For a much more in depth analysis of the future of television over IP, read Ken Auletta’s February 2014 New Yorker article on Netflix. In it he quotes Marc Andreessen, who co-invented Mosaic, the first commercial Internet browser.

“TV in ten years is going to be one hundred per cent streamed. On demand. Internet Protocol. Based on computers and based on software.” He said that the television industry has managed the transition to the digital age better than book publishers and music executives, but “software is going to eat television in the exact same way, ultimately, that software ate music and as it ate books.”

Even the Beatles surrendered to iTunes, and then again to Spotify because people were going to stop buying. Your content has to be where the audience wants it or they will live without. She may have crow’s feet by the time it happens, but Taylor Swift’s catalog will be available on Spotify someday.
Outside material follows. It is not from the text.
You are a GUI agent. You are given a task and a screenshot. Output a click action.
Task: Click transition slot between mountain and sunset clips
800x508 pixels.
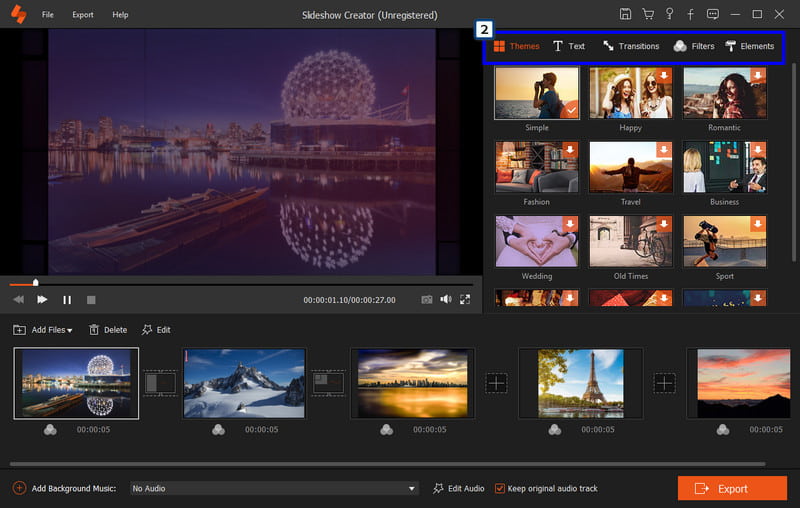point(328,383)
Netflix customers may cheer this vision of the future, but as surely as night follows day when that moment comes, Netflix streaming will no longer cost them a paltry $8/month. Pricing power cuts both ways.

 

Not much there in Netflix deal

So Netflix is paying $1 billion to Epix for the rights to stream titles from Paramount Pictures, Lions Gate and MGM. This could have been a big deal, but it preserves the cable networks’ 18 month exclusivity window. At the end of the day the Roku box remains a gateway to sometimes good, but somewhat stale Hollywood fare.

HBO and friends live on for a few more years as they evolve their businesses. Cable companies can continue to force customers into bundles that lump four or five “movie” channels showing pretty much the same stuff. Do cable companies see their reign coming to an end, and are just cash cowing their existing business models? It’s clear the “movie” channels are weaning themselves from studio fare. They continue to expand their original programming efforts — and doing it quite well. But what about the cable companies? Beyond caller ID on my TV for the phone line no one in my family uses, we’re not seeing a lot of innovation from Comcast, Charter, and company.

A more disruptive deal from Netflix would have forced big cable’s hand. We’ll just have to wait until the next round of studio deals with distributors to expire.